# Your assignment
Copy out each line from the material where the word "Toggle" is found.

# Input data
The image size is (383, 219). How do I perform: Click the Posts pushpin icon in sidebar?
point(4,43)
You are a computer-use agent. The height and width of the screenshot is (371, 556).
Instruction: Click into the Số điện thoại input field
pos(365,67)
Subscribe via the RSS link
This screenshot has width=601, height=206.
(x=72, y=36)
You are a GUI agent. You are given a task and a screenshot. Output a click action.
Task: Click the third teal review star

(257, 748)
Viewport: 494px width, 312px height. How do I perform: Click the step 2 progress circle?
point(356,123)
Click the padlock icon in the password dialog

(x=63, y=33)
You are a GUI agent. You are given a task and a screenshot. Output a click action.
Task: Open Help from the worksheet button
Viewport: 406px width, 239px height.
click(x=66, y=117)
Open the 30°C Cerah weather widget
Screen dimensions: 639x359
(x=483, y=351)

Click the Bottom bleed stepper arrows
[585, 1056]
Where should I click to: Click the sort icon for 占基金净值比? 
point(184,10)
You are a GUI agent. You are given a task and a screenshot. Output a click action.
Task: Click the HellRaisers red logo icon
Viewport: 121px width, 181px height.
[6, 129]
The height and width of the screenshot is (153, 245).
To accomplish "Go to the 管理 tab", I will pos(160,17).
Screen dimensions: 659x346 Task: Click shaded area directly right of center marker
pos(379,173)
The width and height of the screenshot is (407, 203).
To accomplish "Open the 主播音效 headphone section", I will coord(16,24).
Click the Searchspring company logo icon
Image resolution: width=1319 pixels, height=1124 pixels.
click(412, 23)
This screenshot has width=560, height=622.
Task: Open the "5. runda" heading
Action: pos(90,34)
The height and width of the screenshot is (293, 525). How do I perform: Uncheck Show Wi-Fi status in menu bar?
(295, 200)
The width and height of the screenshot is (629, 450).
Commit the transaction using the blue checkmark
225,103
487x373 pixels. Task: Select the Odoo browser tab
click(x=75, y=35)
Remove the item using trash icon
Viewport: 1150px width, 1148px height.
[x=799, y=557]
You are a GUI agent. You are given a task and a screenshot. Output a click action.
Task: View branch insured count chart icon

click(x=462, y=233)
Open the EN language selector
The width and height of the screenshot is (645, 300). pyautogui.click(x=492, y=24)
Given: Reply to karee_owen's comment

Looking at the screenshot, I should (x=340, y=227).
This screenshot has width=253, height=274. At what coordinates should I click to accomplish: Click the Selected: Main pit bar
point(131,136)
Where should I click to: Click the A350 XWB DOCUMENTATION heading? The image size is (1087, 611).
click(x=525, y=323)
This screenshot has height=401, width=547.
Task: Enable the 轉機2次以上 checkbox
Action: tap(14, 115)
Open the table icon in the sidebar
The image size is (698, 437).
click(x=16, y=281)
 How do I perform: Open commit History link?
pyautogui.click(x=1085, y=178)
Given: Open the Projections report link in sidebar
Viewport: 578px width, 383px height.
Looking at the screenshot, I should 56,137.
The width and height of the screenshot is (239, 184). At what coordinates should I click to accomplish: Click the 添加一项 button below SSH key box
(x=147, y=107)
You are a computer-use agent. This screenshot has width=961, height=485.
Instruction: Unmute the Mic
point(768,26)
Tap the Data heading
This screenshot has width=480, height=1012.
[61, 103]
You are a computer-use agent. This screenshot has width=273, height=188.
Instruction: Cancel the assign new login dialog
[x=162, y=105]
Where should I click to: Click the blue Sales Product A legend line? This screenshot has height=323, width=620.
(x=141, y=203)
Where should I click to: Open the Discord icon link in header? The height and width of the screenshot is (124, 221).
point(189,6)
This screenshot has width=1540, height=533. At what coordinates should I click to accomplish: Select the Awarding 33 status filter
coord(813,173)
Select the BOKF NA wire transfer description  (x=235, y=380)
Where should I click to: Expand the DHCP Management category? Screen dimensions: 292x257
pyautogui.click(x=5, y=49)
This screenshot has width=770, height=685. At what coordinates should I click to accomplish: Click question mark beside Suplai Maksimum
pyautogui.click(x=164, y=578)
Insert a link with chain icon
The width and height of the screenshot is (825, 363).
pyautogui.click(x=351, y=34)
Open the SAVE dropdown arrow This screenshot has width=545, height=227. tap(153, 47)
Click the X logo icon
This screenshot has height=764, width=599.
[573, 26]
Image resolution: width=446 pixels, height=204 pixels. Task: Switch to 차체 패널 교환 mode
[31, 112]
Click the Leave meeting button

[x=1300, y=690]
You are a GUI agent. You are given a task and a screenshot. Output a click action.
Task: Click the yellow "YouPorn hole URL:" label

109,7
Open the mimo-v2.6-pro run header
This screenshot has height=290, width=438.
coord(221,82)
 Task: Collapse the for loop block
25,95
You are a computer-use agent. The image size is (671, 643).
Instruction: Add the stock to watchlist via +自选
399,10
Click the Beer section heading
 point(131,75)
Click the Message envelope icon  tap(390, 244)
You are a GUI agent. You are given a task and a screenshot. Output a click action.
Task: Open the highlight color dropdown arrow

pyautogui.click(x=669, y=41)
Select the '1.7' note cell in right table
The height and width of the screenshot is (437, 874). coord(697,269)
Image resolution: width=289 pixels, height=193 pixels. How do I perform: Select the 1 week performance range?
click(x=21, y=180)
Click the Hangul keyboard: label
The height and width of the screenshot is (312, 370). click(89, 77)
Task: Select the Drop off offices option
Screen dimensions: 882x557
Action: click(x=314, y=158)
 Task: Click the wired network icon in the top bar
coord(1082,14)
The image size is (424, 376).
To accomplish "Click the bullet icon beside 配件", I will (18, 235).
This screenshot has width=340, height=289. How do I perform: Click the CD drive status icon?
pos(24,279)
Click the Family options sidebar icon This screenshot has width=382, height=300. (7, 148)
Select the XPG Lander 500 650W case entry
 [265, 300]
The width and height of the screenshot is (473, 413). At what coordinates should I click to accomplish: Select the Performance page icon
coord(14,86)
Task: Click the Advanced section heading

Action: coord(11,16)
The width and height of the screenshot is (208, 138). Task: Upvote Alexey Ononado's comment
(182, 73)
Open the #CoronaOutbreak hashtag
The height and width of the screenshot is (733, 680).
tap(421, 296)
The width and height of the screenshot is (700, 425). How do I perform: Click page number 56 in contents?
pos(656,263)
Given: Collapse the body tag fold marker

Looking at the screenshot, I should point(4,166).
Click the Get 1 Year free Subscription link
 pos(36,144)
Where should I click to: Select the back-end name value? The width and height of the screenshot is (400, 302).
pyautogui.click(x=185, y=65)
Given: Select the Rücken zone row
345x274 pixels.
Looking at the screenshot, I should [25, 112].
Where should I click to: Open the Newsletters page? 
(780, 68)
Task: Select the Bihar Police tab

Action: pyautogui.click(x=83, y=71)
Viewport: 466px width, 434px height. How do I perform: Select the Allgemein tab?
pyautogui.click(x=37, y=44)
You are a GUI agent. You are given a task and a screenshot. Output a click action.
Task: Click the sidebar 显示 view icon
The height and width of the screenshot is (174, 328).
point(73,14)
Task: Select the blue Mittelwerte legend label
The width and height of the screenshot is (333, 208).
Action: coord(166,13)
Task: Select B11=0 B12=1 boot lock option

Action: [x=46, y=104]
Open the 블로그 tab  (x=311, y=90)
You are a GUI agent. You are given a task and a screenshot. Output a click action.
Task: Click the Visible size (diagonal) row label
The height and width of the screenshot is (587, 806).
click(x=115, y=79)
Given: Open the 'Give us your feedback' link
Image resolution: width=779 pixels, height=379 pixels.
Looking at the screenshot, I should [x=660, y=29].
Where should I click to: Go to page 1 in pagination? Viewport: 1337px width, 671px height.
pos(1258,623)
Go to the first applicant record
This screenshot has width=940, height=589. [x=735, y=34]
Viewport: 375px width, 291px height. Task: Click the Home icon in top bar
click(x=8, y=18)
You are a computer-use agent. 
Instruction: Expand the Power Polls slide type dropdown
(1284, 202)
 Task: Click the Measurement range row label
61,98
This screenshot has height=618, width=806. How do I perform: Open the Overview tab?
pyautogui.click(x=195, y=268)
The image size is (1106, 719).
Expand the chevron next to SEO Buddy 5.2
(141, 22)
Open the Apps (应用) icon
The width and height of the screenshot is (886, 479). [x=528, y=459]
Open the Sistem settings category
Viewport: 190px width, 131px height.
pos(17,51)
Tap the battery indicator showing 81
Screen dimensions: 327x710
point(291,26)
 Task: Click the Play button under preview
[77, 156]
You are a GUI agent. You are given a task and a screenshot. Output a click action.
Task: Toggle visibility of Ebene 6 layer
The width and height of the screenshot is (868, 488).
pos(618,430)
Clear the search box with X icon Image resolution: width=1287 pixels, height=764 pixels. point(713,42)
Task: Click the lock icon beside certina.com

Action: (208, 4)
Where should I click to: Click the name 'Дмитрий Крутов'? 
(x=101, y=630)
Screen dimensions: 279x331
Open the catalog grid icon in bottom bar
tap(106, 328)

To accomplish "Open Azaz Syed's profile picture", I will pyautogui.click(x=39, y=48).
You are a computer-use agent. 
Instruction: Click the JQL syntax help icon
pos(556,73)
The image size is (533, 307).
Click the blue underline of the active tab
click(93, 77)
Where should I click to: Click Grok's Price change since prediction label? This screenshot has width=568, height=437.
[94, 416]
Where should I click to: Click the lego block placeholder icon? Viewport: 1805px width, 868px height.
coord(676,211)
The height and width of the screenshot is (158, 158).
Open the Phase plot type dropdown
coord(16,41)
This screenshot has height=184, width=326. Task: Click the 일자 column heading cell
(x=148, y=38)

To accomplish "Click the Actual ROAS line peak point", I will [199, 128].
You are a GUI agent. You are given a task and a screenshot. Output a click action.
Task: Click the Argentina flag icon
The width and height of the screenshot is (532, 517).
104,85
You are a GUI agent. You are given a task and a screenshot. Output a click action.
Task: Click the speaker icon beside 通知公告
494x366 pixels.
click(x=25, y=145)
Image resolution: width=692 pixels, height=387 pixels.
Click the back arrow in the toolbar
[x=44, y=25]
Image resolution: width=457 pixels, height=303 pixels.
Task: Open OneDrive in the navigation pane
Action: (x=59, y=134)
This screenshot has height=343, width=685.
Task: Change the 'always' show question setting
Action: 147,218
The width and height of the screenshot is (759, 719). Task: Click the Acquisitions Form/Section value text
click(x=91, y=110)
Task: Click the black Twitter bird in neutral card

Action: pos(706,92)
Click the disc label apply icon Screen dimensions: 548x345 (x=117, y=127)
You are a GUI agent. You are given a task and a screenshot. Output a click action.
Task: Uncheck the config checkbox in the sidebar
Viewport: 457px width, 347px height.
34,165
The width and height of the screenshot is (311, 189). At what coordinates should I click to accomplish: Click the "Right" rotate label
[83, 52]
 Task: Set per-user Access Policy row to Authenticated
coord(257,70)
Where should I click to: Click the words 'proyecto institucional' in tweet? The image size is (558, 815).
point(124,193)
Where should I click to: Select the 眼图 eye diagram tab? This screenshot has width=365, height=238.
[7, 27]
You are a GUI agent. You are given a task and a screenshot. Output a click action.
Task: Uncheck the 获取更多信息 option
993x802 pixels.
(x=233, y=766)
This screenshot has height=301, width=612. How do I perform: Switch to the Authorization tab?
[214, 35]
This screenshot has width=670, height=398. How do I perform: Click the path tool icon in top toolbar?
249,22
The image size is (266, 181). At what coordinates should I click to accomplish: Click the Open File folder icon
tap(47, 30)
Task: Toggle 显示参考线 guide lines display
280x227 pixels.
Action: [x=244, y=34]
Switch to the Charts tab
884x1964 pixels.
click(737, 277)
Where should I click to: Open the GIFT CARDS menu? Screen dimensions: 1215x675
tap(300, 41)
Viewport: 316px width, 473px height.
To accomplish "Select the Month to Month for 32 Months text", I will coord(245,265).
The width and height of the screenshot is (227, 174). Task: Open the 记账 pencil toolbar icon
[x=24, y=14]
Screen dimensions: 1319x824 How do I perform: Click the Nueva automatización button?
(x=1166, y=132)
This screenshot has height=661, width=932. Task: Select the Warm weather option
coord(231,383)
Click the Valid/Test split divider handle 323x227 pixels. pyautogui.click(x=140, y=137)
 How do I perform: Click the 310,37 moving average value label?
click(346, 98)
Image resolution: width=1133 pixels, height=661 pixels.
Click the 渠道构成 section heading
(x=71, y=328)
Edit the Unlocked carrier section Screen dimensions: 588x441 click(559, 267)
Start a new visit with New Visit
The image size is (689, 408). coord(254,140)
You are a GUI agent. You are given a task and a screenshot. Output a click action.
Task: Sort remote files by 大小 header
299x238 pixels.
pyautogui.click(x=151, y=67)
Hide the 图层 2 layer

# Response
Task: Toggle visibility of Ebene 6 layer
Task: Toggle 显示参考线 guide lines display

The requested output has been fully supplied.